All lines before the one containing "Task: Click the mobile", plus that line itself, are to be printed exactly as they appear below.

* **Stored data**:
^^^^^^^^^^^^^^^^

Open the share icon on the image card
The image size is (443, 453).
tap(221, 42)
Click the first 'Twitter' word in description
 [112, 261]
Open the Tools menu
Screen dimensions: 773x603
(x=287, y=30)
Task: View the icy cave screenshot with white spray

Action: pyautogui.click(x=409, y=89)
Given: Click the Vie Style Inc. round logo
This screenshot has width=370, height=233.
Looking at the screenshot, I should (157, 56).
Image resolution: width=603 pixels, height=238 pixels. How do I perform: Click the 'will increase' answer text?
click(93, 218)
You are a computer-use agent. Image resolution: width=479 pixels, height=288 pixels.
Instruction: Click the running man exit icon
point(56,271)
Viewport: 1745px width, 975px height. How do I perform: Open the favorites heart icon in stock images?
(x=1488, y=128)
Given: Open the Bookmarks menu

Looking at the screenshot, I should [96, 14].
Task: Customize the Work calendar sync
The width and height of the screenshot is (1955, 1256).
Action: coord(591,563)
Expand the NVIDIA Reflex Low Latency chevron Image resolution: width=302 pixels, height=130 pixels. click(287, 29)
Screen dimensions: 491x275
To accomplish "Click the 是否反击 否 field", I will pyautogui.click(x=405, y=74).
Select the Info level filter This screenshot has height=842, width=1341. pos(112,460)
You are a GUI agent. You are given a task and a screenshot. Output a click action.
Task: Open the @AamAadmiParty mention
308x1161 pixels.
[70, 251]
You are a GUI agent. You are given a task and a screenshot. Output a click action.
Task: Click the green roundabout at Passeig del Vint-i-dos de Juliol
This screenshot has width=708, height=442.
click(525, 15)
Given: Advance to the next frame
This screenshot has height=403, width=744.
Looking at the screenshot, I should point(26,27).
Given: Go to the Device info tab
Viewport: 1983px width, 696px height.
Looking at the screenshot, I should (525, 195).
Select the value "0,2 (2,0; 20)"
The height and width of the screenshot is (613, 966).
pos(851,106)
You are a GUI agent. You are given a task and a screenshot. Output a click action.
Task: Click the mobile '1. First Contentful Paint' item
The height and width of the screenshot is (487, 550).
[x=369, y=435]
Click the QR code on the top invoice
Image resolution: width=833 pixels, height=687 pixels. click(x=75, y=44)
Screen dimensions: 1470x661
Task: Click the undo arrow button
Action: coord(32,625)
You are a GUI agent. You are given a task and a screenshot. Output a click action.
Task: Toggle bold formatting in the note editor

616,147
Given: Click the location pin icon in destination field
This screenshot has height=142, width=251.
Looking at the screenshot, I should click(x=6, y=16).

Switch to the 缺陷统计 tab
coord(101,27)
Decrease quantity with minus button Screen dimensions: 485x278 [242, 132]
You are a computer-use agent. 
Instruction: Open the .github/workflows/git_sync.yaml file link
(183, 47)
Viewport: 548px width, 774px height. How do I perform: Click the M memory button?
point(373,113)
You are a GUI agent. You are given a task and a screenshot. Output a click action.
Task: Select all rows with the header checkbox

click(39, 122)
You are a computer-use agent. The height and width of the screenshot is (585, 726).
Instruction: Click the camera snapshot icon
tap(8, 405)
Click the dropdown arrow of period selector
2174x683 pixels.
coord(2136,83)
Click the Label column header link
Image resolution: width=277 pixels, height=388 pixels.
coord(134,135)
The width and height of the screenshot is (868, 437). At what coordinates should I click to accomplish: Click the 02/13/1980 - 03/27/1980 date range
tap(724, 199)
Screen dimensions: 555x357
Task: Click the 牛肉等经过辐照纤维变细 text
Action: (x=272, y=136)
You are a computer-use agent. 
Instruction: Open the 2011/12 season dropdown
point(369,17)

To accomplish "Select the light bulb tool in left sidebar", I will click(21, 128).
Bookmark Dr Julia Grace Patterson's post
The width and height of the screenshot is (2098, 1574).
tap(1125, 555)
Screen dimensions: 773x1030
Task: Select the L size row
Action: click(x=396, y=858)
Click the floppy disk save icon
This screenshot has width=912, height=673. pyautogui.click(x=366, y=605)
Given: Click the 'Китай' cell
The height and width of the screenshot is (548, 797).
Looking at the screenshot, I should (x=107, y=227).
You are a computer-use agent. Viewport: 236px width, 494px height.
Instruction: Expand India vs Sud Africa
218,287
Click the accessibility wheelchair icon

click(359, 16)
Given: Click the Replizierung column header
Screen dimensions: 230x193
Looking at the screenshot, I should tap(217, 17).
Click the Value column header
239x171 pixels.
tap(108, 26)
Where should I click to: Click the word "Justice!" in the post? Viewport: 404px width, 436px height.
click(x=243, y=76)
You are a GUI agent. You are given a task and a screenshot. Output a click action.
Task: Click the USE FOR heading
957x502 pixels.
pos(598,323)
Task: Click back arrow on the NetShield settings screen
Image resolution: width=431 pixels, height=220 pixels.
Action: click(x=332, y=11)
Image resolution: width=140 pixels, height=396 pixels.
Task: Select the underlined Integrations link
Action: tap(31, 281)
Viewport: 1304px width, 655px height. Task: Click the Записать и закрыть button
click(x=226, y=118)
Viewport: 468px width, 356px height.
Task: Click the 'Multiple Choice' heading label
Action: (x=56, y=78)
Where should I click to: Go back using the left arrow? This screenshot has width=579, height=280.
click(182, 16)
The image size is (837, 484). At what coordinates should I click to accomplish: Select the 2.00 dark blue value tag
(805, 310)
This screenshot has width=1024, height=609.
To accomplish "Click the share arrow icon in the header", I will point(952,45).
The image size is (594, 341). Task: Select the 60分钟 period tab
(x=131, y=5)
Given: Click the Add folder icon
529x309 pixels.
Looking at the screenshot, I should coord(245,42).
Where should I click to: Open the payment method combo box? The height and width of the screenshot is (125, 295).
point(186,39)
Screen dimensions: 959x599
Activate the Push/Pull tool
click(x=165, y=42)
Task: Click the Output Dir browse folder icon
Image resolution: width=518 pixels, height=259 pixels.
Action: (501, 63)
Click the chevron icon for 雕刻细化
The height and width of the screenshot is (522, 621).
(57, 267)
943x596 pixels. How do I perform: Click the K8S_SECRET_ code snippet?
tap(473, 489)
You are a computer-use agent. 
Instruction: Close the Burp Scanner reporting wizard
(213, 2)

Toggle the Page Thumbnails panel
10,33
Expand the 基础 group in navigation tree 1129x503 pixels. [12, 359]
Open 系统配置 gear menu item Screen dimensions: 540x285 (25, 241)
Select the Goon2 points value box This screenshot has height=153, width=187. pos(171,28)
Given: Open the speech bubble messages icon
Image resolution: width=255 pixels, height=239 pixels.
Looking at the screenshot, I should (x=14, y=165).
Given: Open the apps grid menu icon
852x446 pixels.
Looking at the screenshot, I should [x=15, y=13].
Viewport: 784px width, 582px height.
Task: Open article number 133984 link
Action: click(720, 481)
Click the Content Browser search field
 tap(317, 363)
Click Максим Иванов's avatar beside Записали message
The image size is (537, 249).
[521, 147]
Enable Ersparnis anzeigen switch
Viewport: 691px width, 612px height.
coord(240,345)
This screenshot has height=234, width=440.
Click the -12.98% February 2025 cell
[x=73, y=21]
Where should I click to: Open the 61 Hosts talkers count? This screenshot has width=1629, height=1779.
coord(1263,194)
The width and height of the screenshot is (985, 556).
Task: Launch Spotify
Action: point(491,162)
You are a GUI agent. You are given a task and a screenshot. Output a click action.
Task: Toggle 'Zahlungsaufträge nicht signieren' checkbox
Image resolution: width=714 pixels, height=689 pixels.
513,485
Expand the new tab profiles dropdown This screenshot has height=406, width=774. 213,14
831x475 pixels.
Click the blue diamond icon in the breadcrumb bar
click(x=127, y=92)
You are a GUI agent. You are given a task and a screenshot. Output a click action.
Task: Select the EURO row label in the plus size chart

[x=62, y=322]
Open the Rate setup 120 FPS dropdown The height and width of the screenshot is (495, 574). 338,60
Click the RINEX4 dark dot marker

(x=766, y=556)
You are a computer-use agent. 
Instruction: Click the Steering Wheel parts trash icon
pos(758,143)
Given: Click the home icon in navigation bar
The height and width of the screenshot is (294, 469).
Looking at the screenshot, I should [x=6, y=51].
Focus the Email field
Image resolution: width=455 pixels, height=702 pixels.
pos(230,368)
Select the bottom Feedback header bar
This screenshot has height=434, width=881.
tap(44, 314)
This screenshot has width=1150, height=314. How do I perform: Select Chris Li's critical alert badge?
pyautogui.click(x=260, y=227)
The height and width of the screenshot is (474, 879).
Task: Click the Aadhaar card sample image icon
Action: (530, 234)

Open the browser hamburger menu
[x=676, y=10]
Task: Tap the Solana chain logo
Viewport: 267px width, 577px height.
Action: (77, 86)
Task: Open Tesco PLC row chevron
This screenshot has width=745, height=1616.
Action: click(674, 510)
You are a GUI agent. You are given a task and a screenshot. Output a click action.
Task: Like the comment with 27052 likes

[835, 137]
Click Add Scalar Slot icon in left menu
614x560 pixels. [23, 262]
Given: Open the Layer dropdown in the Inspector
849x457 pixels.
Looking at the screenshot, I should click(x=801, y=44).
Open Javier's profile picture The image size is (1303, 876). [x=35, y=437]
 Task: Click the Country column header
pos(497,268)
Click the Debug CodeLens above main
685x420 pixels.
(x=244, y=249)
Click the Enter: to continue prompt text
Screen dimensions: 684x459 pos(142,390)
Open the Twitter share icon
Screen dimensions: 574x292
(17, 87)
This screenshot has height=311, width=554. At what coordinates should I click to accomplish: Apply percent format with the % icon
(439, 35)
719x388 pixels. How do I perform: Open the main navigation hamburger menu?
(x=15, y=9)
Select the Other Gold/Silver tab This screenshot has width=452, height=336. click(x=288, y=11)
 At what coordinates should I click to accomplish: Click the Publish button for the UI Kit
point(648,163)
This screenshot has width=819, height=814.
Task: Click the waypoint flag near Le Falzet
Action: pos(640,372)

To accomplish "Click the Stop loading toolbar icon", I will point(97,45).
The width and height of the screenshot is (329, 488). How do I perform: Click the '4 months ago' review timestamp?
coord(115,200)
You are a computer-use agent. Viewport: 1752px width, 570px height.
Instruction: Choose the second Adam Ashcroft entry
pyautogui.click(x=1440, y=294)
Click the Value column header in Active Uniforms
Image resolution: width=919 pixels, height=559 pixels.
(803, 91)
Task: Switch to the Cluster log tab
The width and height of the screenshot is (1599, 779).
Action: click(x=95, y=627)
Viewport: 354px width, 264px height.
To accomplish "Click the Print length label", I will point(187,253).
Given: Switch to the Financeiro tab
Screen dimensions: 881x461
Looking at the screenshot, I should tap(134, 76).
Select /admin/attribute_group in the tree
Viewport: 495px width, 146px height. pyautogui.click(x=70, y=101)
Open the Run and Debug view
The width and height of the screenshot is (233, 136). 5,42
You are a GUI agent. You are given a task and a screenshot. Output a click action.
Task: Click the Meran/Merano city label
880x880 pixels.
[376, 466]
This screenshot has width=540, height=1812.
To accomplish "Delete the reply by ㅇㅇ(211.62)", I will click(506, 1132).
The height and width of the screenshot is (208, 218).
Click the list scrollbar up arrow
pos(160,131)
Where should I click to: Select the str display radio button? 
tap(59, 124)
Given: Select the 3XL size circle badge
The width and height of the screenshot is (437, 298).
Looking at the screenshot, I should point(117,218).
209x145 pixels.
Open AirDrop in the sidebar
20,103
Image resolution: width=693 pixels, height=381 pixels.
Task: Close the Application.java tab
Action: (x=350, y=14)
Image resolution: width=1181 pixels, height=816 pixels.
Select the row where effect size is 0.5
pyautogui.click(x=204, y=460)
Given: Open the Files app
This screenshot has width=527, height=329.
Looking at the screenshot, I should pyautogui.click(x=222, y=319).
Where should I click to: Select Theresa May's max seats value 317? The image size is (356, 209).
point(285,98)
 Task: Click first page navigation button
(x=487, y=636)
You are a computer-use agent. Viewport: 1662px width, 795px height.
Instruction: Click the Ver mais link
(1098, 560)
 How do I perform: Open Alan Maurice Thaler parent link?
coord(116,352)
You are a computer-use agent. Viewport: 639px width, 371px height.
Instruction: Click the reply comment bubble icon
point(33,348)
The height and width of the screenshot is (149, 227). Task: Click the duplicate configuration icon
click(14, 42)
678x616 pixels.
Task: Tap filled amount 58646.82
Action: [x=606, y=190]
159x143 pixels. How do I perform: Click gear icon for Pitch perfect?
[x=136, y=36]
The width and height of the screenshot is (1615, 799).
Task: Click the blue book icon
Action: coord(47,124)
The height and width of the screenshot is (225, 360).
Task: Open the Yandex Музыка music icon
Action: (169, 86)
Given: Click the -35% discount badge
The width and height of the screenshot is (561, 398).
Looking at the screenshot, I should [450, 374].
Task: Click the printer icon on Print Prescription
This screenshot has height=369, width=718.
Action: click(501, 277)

^^^^^^^^^^^^^^^^

* **Task solution**:
Open the share icon on the image card
The image size is (443, 453).
tap(221, 42)
Click the first 'Twitter' word in description
 [112, 261]
Open the Tools menu
Screen dimensions: 773x603
(x=287, y=30)
Task: View the icy cave screenshot with white spray

Action: pyautogui.click(x=409, y=89)
Given: Click the Vie Style Inc. round logo
This screenshot has width=370, height=233.
Looking at the screenshot, I should (157, 56).
Image resolution: width=603 pixels, height=238 pixels. How do I perform: Click the 'will increase' answer text?
click(93, 218)
You are a computer-use agent. Image resolution: width=479 pixels, height=288 pixels.
Instruction: Click the running man exit icon
point(56,271)
Viewport: 1745px width, 975px height. How do I perform: Open the favorites heart icon in stock images?
(x=1488, y=128)
Given: Open the Bookmarks menu

Looking at the screenshot, I should [96, 14].
Task: Customize the Work calendar sync
The width and height of the screenshot is (1955, 1256).
Action: coord(591,563)
Expand the NVIDIA Reflex Low Latency chevron Image resolution: width=302 pixels, height=130 pixels. click(287, 29)
Screen dimensions: 491x275
To accomplish "Click the 是否反击 否 field", I will pyautogui.click(x=405, y=74).
Select the Info level filter This screenshot has height=842, width=1341. pos(112,460)
You are a GUI agent. You are given a task and a screenshot. Output a click action.
Task: Open the @AamAadmiParty mention
308x1161 pixels.
[70, 251]
You are a GUI agent. You are given a task and a screenshot. Output a click action.
Task: Click the green roundabout at Passeig del Vint-i-dos de Juliol
This screenshot has width=708, height=442.
click(525, 15)
Given: Advance to the next frame
This screenshot has height=403, width=744.
Looking at the screenshot, I should point(26,27).
Given: Go to the Device info tab
Viewport: 1983px width, 696px height.
Looking at the screenshot, I should (525, 195).
Select the value "0,2 (2,0; 20)"
The height and width of the screenshot is (613, 966).
pos(851,106)
You are a GUI agent. You are given a task and a screenshot. Output a click action.
Task: Click the mobile '1. First Contentful Paint' item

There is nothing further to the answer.